[PROVIDED INFORMATION]:
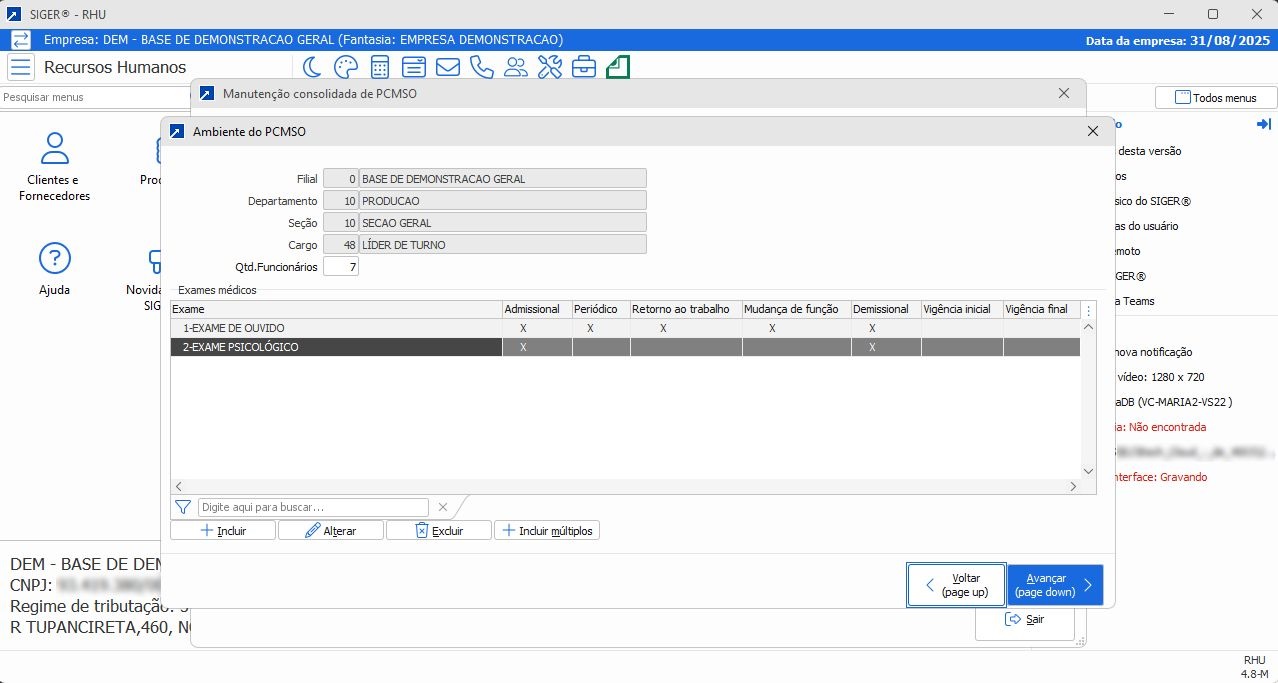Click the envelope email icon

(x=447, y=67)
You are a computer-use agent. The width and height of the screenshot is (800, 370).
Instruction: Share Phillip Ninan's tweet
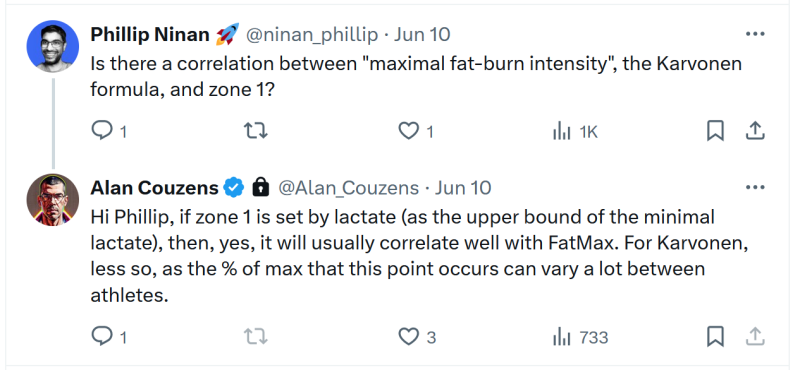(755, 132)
==
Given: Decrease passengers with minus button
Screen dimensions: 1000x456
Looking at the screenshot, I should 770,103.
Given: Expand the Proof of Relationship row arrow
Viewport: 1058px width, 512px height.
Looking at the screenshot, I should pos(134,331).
==
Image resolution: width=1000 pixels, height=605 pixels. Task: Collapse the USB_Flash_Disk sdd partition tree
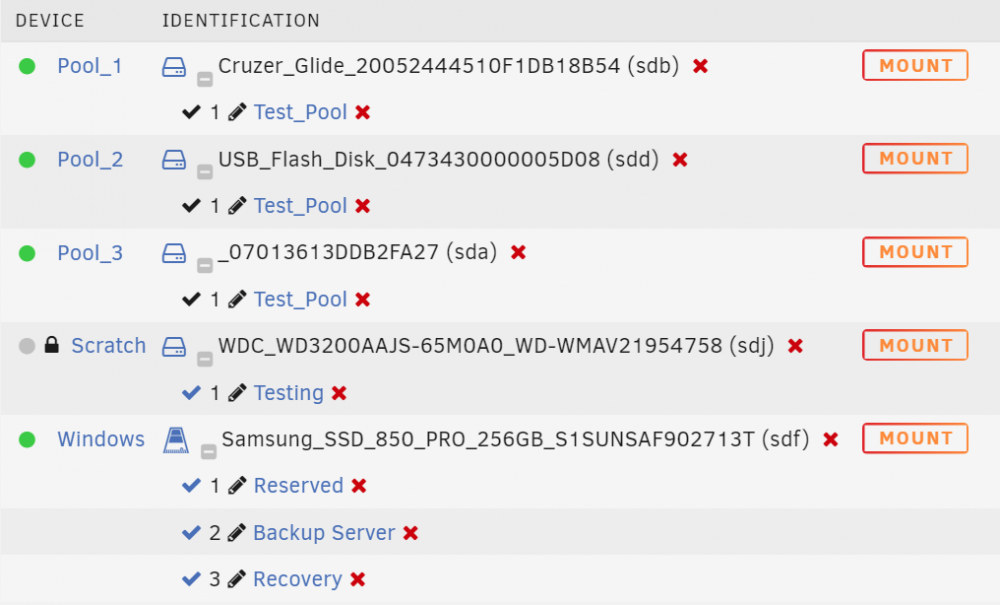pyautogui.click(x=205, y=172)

[DIRECTION]:
List every line of the listing above that contains the string "screenshot", matching case exactly.

[RESULT FOR THIS EXERCISE]:
You are a computer-use agent. The width and height of the screenshot is (800, 370).
Looking at the screenshot, I should 770,103.
Looking at the screenshot, I should pos(134,331).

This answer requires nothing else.